31. The method of claim 29 or 30 further comprising, after co-injecting the first mobilizing fluid and the first flow assurance solvent into the reservoir, injecting a second mobilizing fluid into the reservoir.
32. The method of claim 17 or claim 18, wherein the injecting the first mobilizing fluid into the reservoir is initiated when a production rate of the bitumen approaches a pre-determined economic rate.
33. The method of claim 17 or claim 18, wherein the injecting the first mobilizing fluid into the reservoir is initiated when a production rate of bitumen approaches a pre-determined fraction of an initial production rate of bitumen.

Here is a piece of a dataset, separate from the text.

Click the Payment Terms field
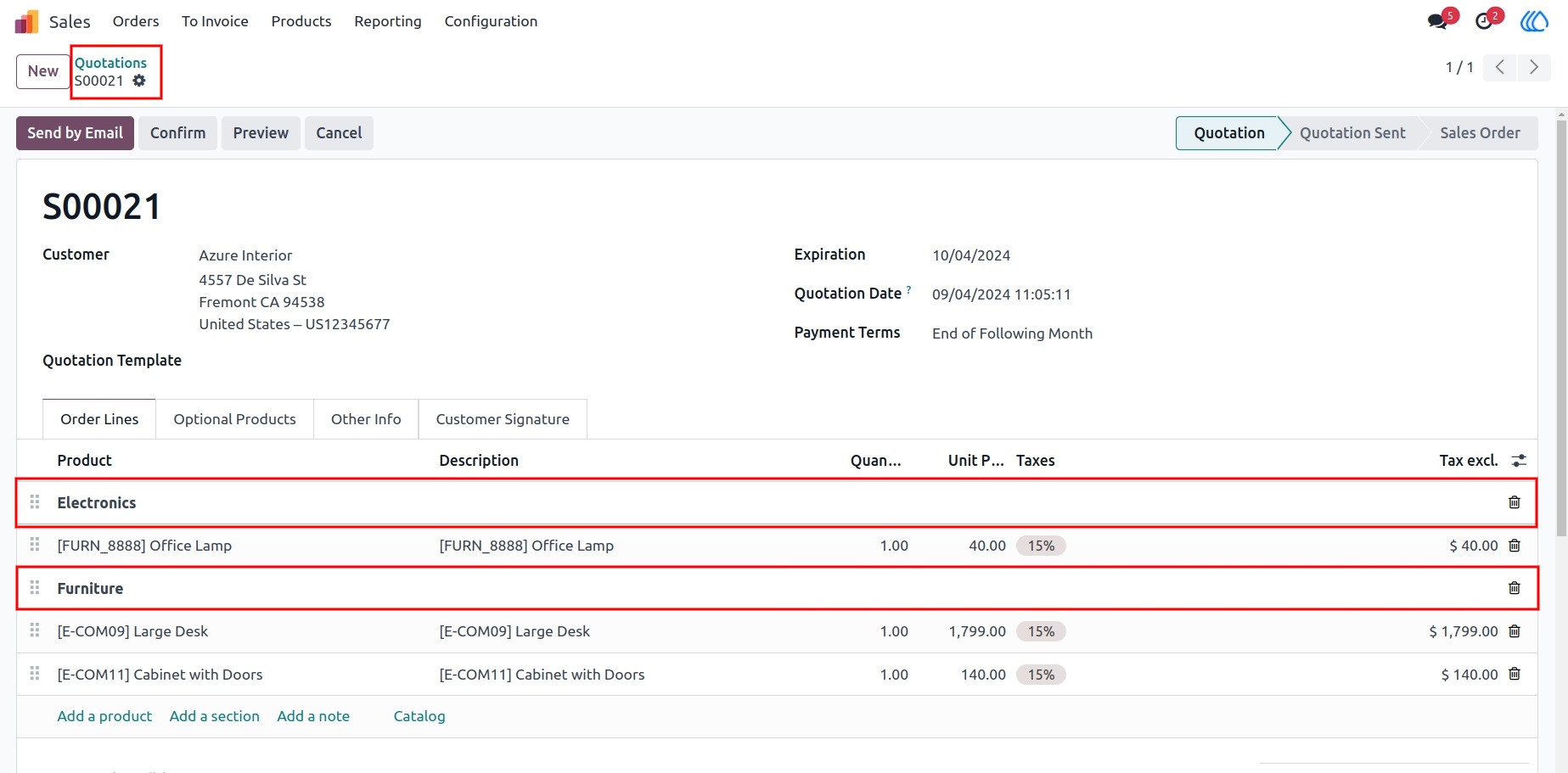1568x773 pixels. [x=1012, y=333]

34. The method of claim 17 or claim 18, wherein the injecting the first mobilizing fluid into the reservoir is initiated when a production volume of fluids from the well approaches a pre-determined fraction of an injection volume of fluids into the well.
35. The method of claim 17, wherein the recovering bitumen of lowered viscosity from the reservoir has a duration in a range of between 5 and 20 times a duration of the injecting the first hydrocarbon solvent in the reservoir, and the injecting the first mobilizing fluid into the reservoir is initiated two-thirds into the duration of the recovering bitumen of lowered viscosity from the reservoir.

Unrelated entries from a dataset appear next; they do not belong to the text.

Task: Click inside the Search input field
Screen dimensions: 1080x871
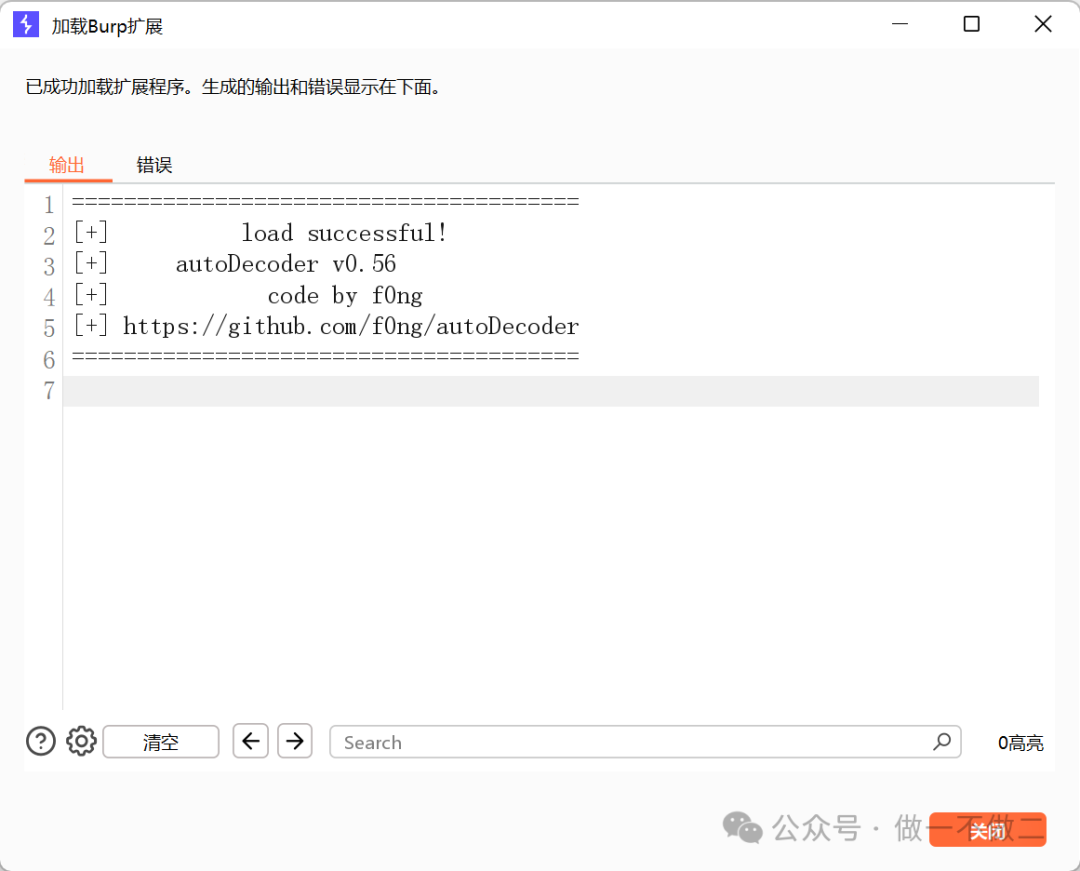Action: click(600, 742)
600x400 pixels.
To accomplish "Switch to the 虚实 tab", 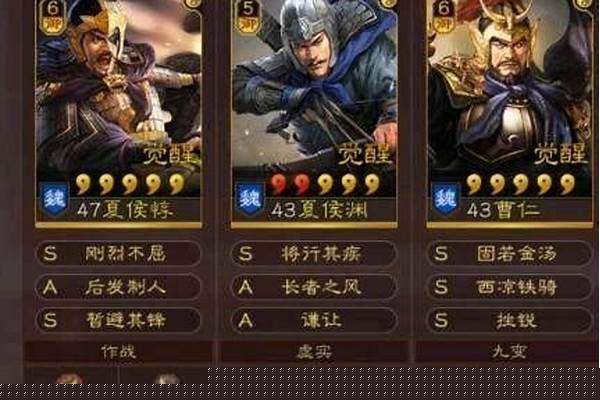I will (315, 352).
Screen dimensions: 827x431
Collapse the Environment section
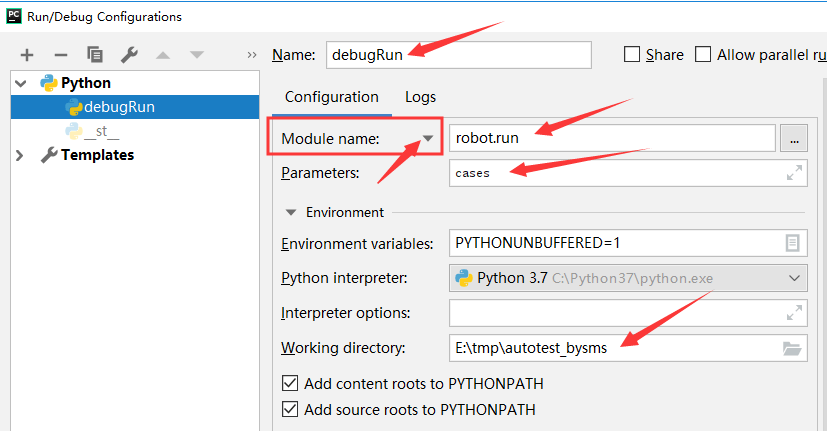[291, 212]
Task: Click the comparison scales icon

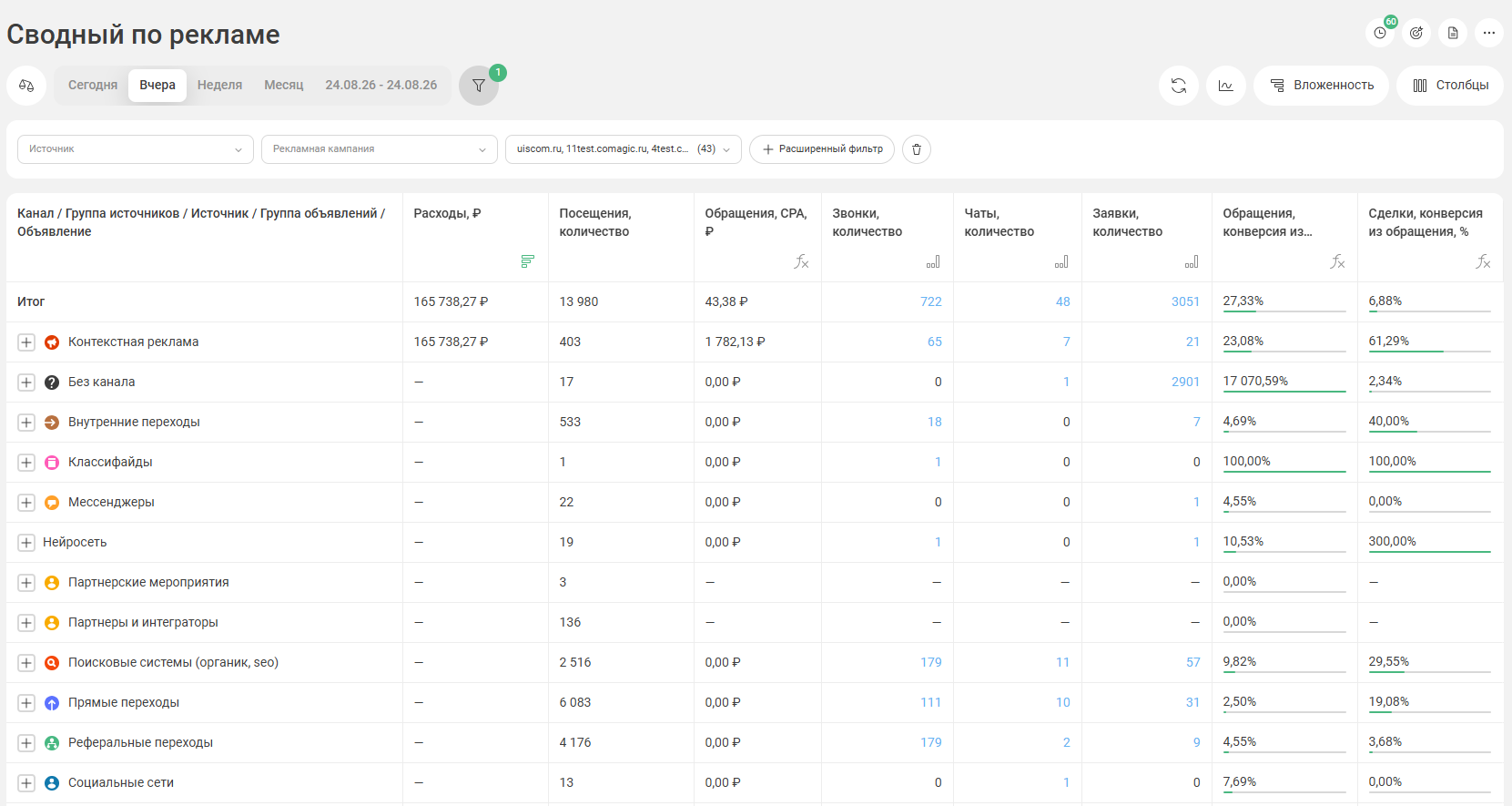Action: pyautogui.click(x=26, y=86)
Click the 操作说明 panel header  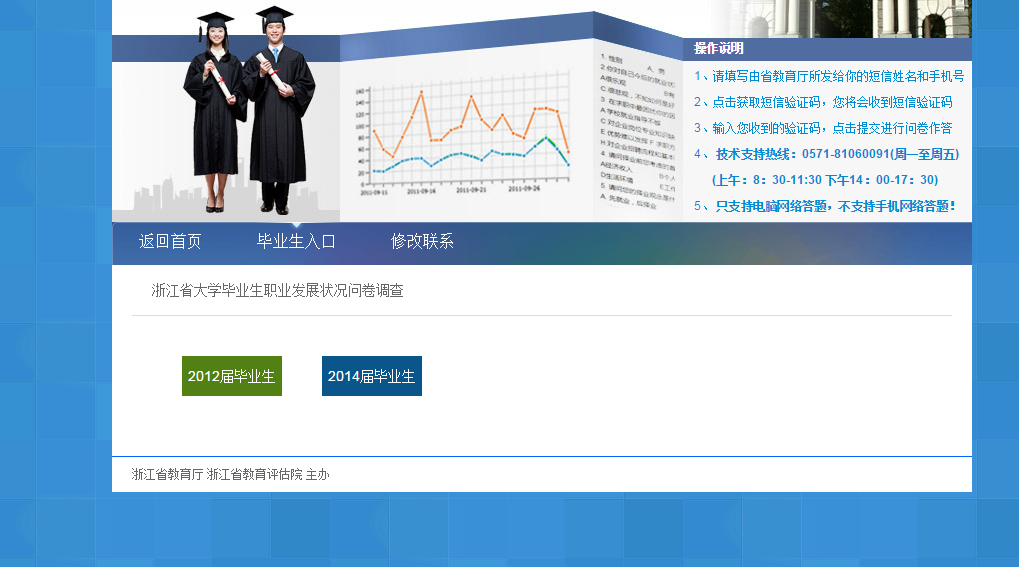click(x=719, y=48)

36. The method of any one of claims 32 to 35, wherein a volume of the first mobilizing fluid injected during the injecting the first mobilizing fluid into the reservoir is in a range of 5% to 50% of a volume of bitumen recovered prior to the injecting the first mobilizing fluid into the reservoir.
37. The method of any one of claims 32 to 36, wherein the injecting the first mobilizing fluid into the reservoir includes co-injecting the first mobilizing fluid and a first flow assurance solvent into the reservoir.
38. The method of claim 37, wherein the first mobilizing fluid and the first flow assurance solvent are mixed to form a mixture, the mixture comprising between 5% and 95%

of the first flow assurance solvent by weight.
39. The method of claim 37 or 38 further comprising, after co-injecting the first mobilizing fluid and the first flow assurance solvent into the reservoir, injecting a second mobilizing fluid into the reservoir.
40. The method of any one of claims 1 to 39, wherein the first mobilizing fluid is steam.
41. The method of any one of claims 1 to 39, wherein the first mobilizing fluid is water having a temperature greater than 25 °C.
42. The method of claims 41, wherein the first mobilizing fluid is water having a temperature in a range of 50 °C to 75 °C.
43. The method of any one of claims 1 to 42, wherein the first hydrocarbon solvent comprises at least one of ethane, propane, butane, pentane, and di-methyl ether.
44. The method of any one of claims 6 to 10, 24 to 26 and 29 to 31, wherein the second hydrocarbon solvent comprises at least one of ethane, propane, butane, pentane, and di-methyl ether.
45. The method of any one of claims 1 to 16, wherein the first flow assurance solvent has a composition comprising:

at least 50 mol % of a viscosity-reducing component, based upon total moles in the solvent composition; and at least 5 mol % of a high-aromatics component, based upon total moles in the solvent composition;
wherein the high-aromatics component comprises at least 60 wt. % aromatics, based upon total weight of the high-aromatics component.